WHAT TO WORK ON
Rewrite the records below from the line containing "The width and" through the end of the records, requests included, and add -140 to every number in the answer coordinates.
════
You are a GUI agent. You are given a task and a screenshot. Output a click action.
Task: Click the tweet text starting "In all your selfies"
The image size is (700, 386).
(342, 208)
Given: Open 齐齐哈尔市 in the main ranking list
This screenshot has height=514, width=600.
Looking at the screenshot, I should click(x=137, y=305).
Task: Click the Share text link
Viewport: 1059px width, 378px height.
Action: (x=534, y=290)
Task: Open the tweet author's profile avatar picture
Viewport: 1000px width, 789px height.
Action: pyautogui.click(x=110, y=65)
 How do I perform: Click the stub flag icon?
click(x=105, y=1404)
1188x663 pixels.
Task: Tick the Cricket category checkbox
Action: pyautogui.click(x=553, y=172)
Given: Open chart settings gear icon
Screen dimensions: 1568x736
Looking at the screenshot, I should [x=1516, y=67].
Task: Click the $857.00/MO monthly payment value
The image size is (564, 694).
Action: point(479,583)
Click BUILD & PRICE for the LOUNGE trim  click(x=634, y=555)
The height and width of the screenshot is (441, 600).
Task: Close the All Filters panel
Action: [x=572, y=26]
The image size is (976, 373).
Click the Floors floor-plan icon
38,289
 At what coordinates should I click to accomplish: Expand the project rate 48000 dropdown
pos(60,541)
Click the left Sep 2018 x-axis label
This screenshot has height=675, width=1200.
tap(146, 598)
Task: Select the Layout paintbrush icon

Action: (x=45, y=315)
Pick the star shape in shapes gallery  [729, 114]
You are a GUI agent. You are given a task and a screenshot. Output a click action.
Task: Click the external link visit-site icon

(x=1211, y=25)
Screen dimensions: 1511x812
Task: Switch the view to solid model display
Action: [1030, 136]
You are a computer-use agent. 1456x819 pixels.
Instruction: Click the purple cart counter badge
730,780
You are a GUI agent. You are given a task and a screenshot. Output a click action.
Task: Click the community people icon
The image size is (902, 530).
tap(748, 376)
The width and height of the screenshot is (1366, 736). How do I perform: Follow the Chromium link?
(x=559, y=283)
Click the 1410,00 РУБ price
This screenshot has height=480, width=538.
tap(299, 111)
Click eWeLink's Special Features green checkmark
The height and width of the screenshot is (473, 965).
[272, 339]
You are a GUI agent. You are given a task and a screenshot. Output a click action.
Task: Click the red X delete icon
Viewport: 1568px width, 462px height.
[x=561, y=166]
════
WRITTEN ANSWER
The width and height of the screenshot is (1366, 736). How do I perform: Follow the Chromium link?
(x=419, y=143)
Click the 1410,00 РУБ price
This screenshot has height=480, width=538.
tap(159, -29)
Click eWeLink's Special Features green checkmark
The height and width of the screenshot is (473, 965).
[132, 199]
You are a GUI agent. You are given a task and a screenshot. Output a click action.
Task: Click the red X delete icon
Viewport: 1568px width, 462px height.
[x=421, y=26]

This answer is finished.